Published on February 12, 2009 at 12:41am

Jeff Elrod's work looks like what would happen if you locked a smart kid and a game-free computer in an empty room for 10 weeks. The Texas-based artist's whimsical creations range from simple, childlike scrawlings to complex meta-paintings with titles such as "Get Off the Internet" and "Pong." In the process of creating his art, Elrod explores the boundary between man (he calls it "analog") and machine (digital): He uses a computer mouse to design his drawings, then hand-traces them onto canvas, using paint to recreate the electronic image and masking tape to dictate its shape and form.

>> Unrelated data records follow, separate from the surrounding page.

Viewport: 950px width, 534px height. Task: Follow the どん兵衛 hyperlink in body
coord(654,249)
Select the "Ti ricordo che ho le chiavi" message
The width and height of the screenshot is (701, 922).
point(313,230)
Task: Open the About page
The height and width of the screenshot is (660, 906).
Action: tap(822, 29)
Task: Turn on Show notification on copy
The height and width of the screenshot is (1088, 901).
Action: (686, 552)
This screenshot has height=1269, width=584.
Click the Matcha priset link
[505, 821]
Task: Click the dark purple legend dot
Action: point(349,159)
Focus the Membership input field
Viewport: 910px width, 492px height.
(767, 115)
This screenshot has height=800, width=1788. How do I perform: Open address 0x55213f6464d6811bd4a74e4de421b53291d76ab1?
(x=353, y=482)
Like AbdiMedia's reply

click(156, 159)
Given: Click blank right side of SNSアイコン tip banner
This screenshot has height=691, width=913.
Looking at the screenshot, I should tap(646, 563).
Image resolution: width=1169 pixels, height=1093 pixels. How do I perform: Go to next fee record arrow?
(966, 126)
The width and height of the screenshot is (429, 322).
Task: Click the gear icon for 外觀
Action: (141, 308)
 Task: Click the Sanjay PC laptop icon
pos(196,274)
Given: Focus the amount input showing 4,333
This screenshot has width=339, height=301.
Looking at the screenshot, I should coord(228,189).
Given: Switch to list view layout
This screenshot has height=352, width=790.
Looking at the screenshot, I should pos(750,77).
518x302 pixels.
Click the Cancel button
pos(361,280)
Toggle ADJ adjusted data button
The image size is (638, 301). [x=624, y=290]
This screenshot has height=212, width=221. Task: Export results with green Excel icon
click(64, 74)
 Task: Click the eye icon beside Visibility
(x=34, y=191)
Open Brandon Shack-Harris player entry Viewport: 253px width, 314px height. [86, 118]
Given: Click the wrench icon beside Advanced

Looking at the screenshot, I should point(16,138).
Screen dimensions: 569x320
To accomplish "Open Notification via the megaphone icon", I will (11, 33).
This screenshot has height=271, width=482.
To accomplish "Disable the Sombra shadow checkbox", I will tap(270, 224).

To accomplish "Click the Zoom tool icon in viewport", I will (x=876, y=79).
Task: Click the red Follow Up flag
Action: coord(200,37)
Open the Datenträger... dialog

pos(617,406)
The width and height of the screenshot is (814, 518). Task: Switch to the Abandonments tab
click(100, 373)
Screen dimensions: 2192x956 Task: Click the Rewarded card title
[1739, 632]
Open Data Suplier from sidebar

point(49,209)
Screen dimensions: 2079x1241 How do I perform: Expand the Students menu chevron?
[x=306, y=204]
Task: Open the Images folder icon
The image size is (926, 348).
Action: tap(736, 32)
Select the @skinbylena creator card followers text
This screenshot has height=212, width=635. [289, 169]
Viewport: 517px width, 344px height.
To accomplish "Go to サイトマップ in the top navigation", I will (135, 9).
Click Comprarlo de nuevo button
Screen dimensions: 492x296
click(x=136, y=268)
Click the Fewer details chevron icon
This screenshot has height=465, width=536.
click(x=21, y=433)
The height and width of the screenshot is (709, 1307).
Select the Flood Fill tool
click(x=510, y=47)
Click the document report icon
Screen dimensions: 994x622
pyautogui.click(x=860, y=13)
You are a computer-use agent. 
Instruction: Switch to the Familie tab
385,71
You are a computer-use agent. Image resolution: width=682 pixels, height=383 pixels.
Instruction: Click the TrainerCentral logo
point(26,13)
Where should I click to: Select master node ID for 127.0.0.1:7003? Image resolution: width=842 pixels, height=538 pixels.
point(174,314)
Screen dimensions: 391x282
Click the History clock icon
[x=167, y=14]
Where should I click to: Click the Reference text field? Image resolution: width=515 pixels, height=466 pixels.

Though his work has been shown in galleries from New York to Milan, Elrod's show at the Modern Art Museum of Fort Worth will be his first solo exhibit at a museum. The Modern's FOCUS series brings in three artists a year, one of whose works will be selected for purchase by the museum. Elrod's work is a true modernist's modern art, marrying chaos and focus in strictly stylistic abstraction. The computer helps him wrap his mind around a painting, Elrod says...or, in his words, "I'm lazy, in a thoughtful way." General admission ($10) to the Modern Art Museum of Fort Worth, 3200 Darnell St., includes admission to FOCUS: Jeff Elrod. Visit themodern.org for more info.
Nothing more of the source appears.